== Segment start ==

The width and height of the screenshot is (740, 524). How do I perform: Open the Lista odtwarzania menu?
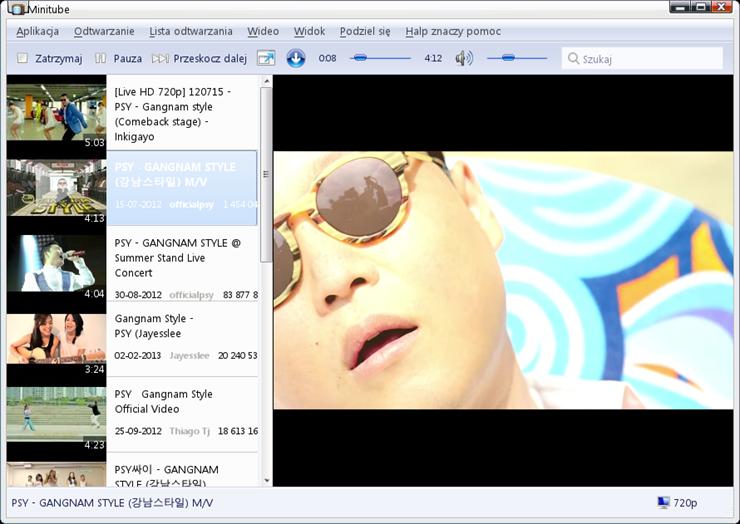click(191, 32)
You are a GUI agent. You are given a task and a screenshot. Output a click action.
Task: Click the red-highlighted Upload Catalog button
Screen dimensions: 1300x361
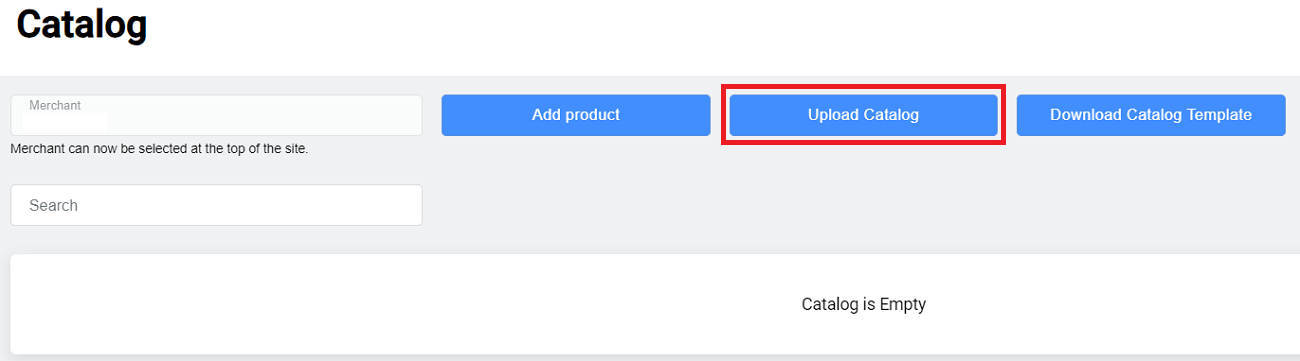click(x=863, y=115)
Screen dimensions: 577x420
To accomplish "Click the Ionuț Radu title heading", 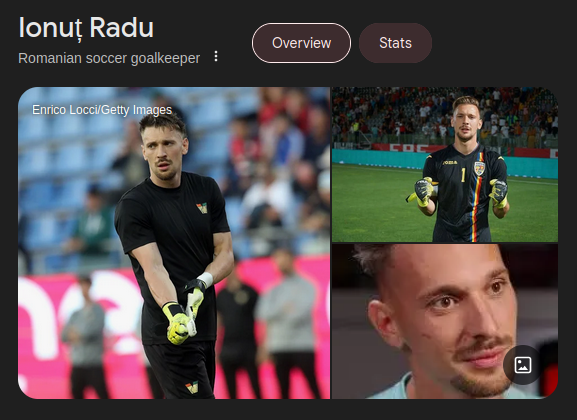I will pyautogui.click(x=86, y=28).
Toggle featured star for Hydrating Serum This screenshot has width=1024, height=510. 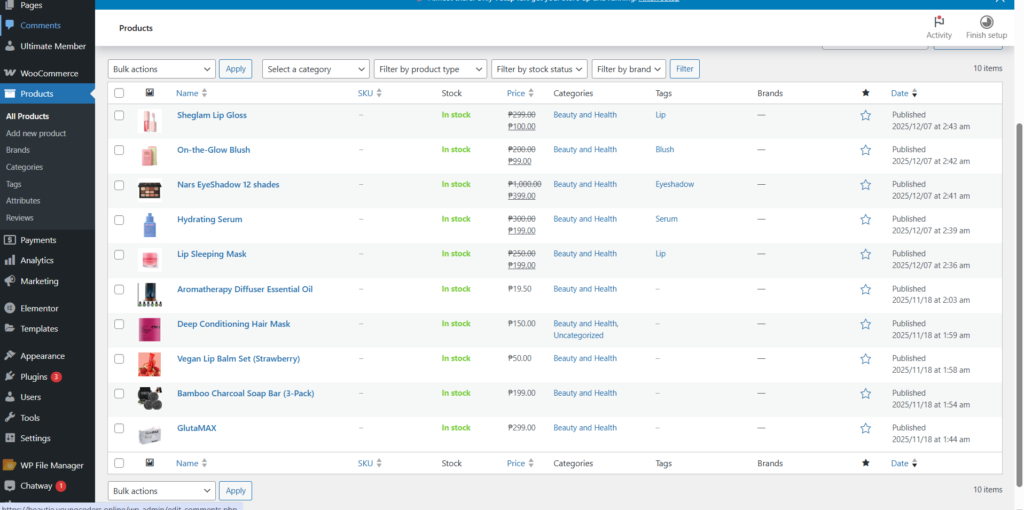866,220
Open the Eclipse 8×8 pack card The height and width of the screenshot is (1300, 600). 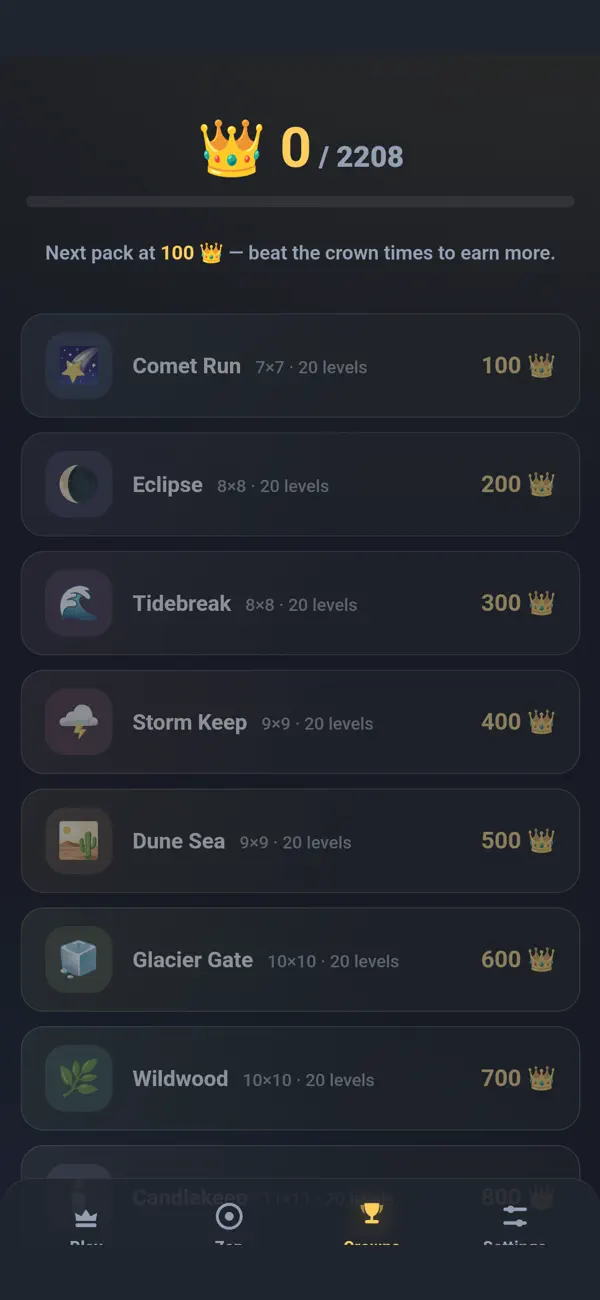pyautogui.click(x=300, y=485)
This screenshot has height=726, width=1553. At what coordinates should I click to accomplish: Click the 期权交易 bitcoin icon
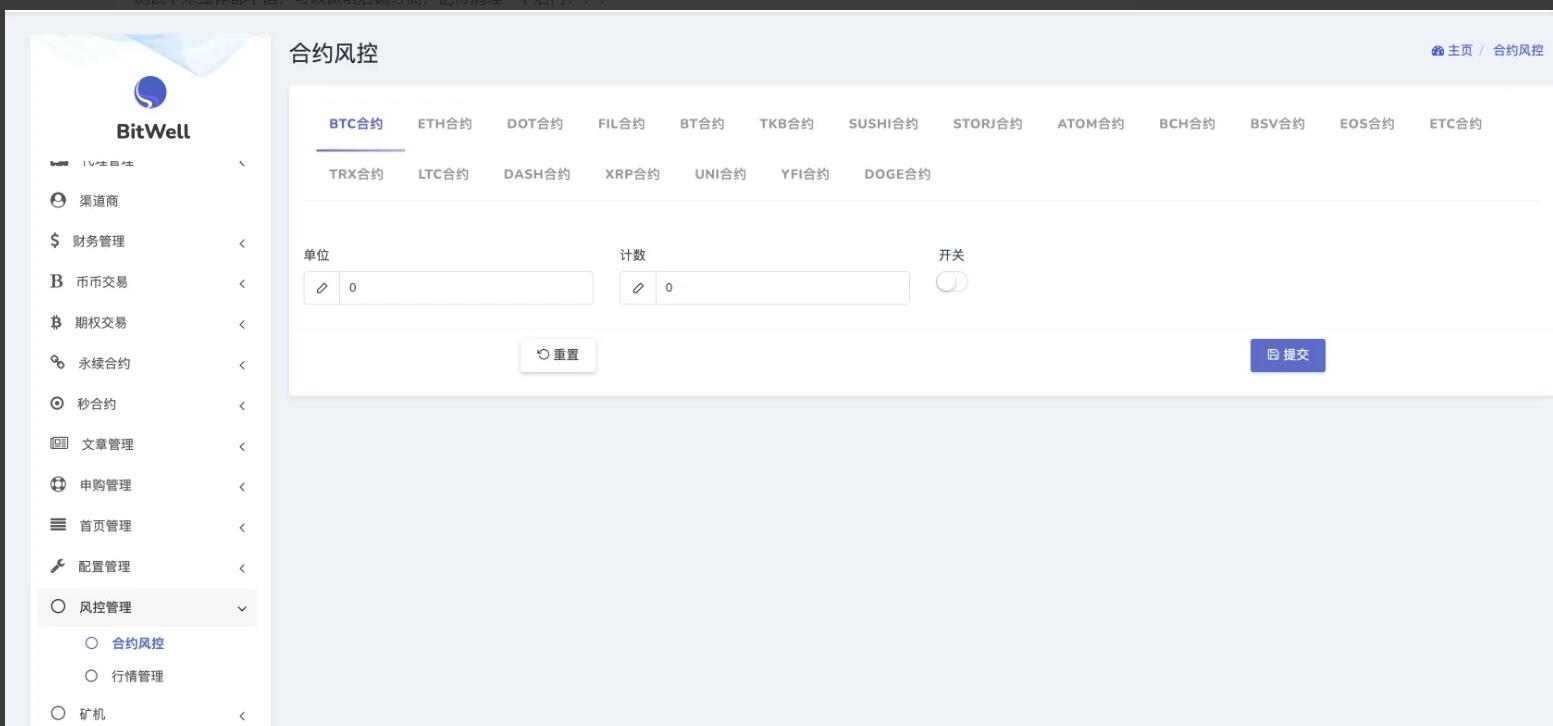(57, 323)
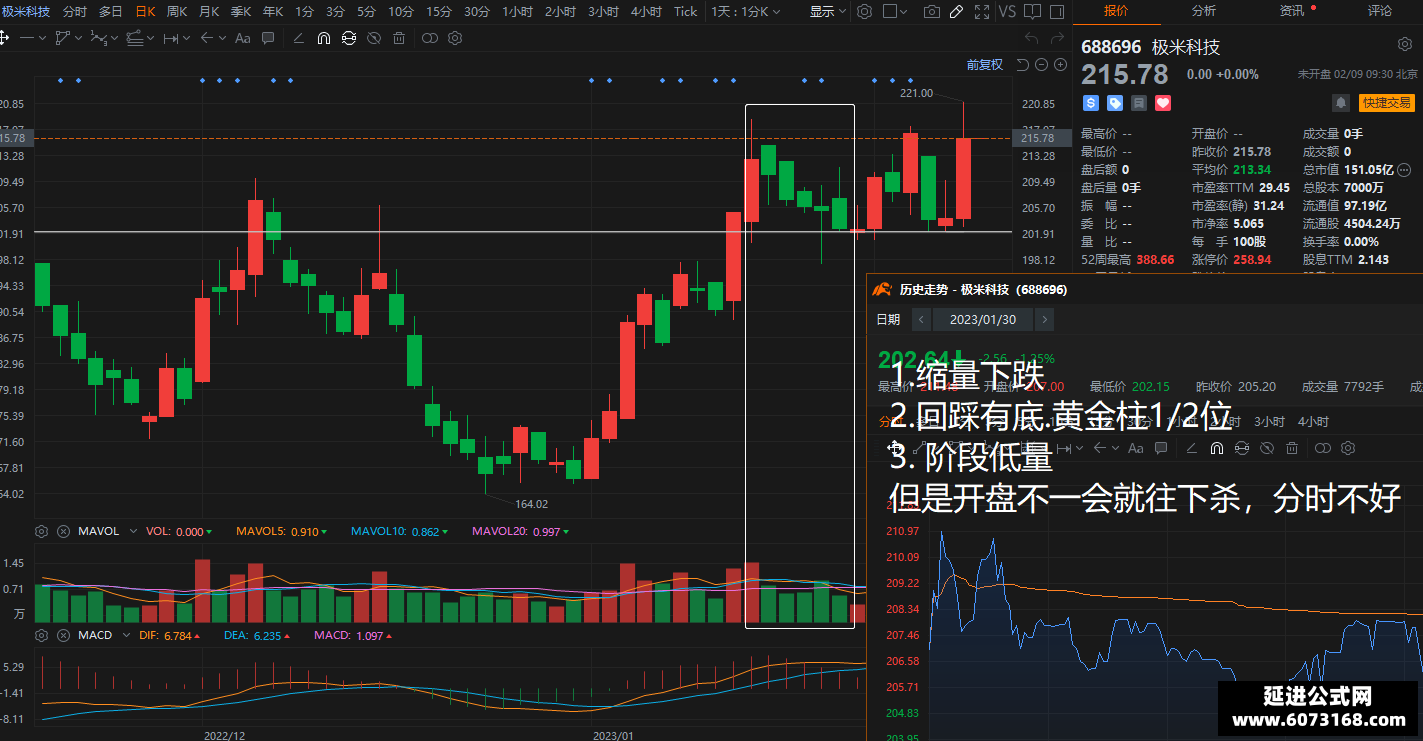Expand the MAVOL5 parameter dropdown arrow

coord(325,533)
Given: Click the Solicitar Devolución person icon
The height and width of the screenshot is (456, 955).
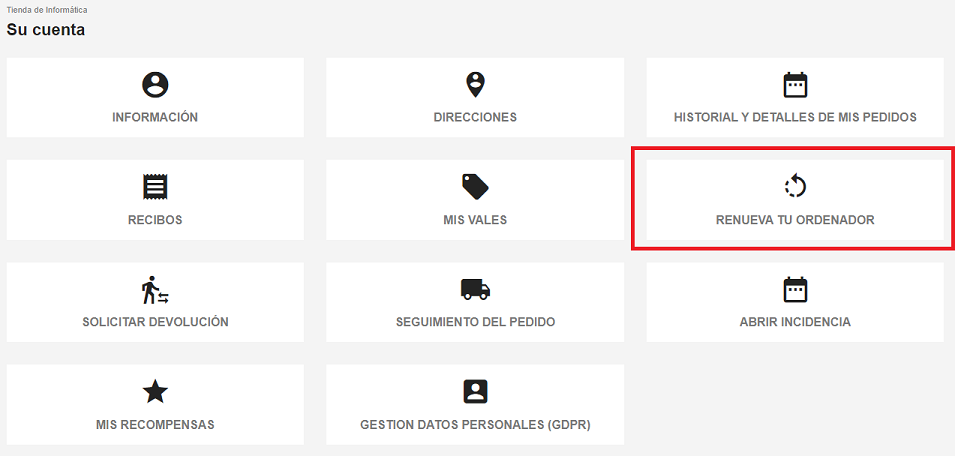Looking at the screenshot, I should 155,290.
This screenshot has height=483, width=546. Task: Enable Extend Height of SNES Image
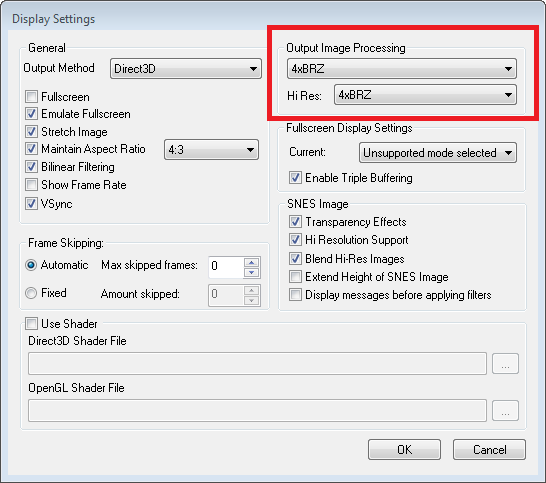(x=295, y=276)
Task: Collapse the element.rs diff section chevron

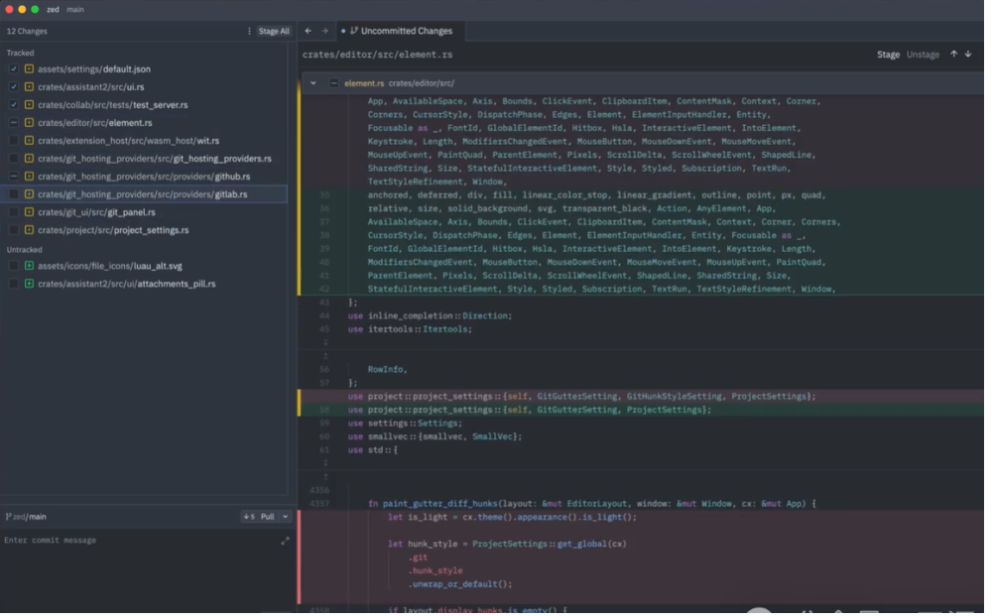Action: [314, 83]
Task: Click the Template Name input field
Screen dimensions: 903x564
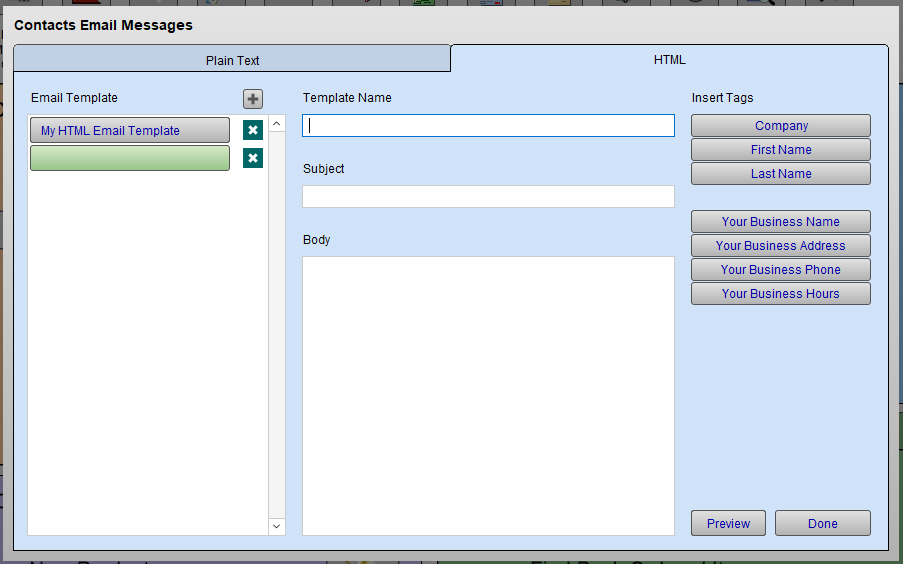Action: [x=488, y=125]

== Segment end ==

Work required: An exact copy of the lines from the one with "This screenshot has height=726, width=1553." through the end of the records: produce that and nothing more, leaving out the pictures.

Result of the exercise:
This screenshot has height=726, width=1553. At what coordinates should I click to accomplish: Click the 期权交易 bitcoin icon
(57, 323)
Expand the MAVOL5 parameter dropdown arrow

coord(325,533)
Given: Click the Solicitar Devolución person icon
The height and width of the screenshot is (456, 955).
Looking at the screenshot, I should 155,290.
This screenshot has height=483, width=546. Task: Enable Extend Height of SNES Image
(x=295, y=276)
Task: Collapse the element.rs diff section chevron

Action: [314, 83]
Task: Click the Template Name input field
Screen dimensions: 903x564
Action: [x=488, y=125]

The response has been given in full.